In classical computers, small noise is corrected by taking advantage of a concept known as thresholding. It works like the rounding of numbers. Thus, in the transmission of integers where it is known that the error is less than 0.5, if what is received is 3.45, the received value can be corrected to 3.

Further errors can be corrected by introducing redundancy. Thus if 0 and 1 are transmitted as 000 and 111, then at most one bit-error during transmission can be corrected easily: A received 001 would be a interpreted as 0, and a received 101 would be interpreted as 1.

Quantum error correction codes are a generalization of the classical ones, but there are crucial differences. For one, the unknown qubits cannot be copied to incorporate redundancy as an error correction technique. Furthermore, errors present within the incoming data before the error-correction coding is introduced cannot be corrected.

Quantum cryptography

While the problem of noise is a serious challenge in the implementation of quantum computers, it isn’t so in quantum cryptography, where people are dealing with single qubits, for single qubits can remain isolated from the environment for significant amount of time. Using quantum cryptography, two users can exchange the very large numbers known as keys, which secure data, without anyone able to break the key exchange system. Such key exchange could help secure communications between satellites and naval ships. But the actual encryption algorithm used after the key is exchanged remains classical, and therefore the encryption is theoretically no stronger than classical methods.
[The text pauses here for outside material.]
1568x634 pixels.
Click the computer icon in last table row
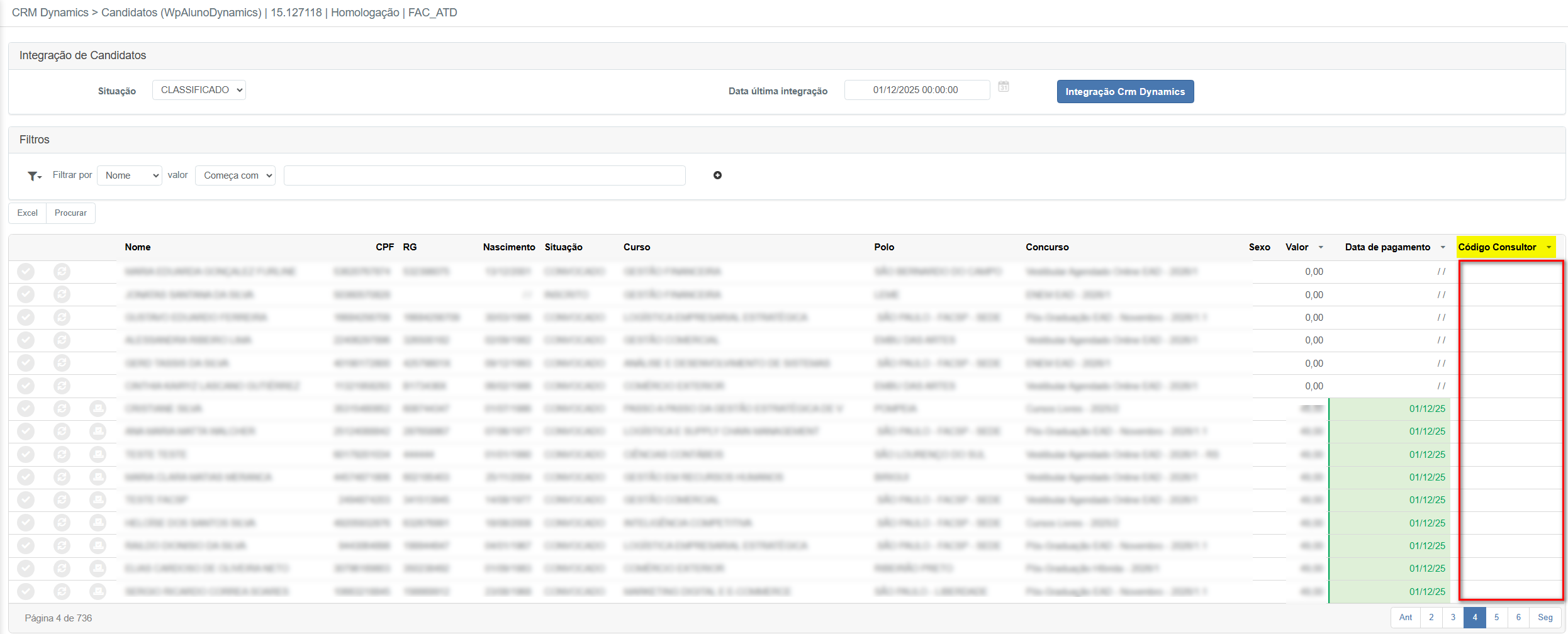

Quantum cryptography is being commercially used in a limited sense for high-value banking transactions. But because the two parties must be authenticated using classical protocols, and since a chain is only as strong as its weakest link, it’s not that different from existing systems. Banks are still using a classical-based authentication process, which itself could be used to exchange keys without loss of overall security.

Quantum cryptography technology must shift its focus to quantum transmission of information if it’s going to become significantly more secure than existing cryptography techniques.

Commercial-scale quantum computing challenges While quantum cryptography holds some promise if the problems of quantum transmission can be solved, I doubt the same holds true for generalized quantum computing. Error-correction, which is fundamental to a multi-purpose computer, is such a significant challenge in quantum computers that I don’t believe they’ll ever be built at a commercial scale.

Article written by Subhash Kak, and posted on the site.

Article reposted on Markethive by Jeffrey Sloe as a followup to my article that may answer the question, "Can Google's New Quantum Computer Hack Bitcoin?".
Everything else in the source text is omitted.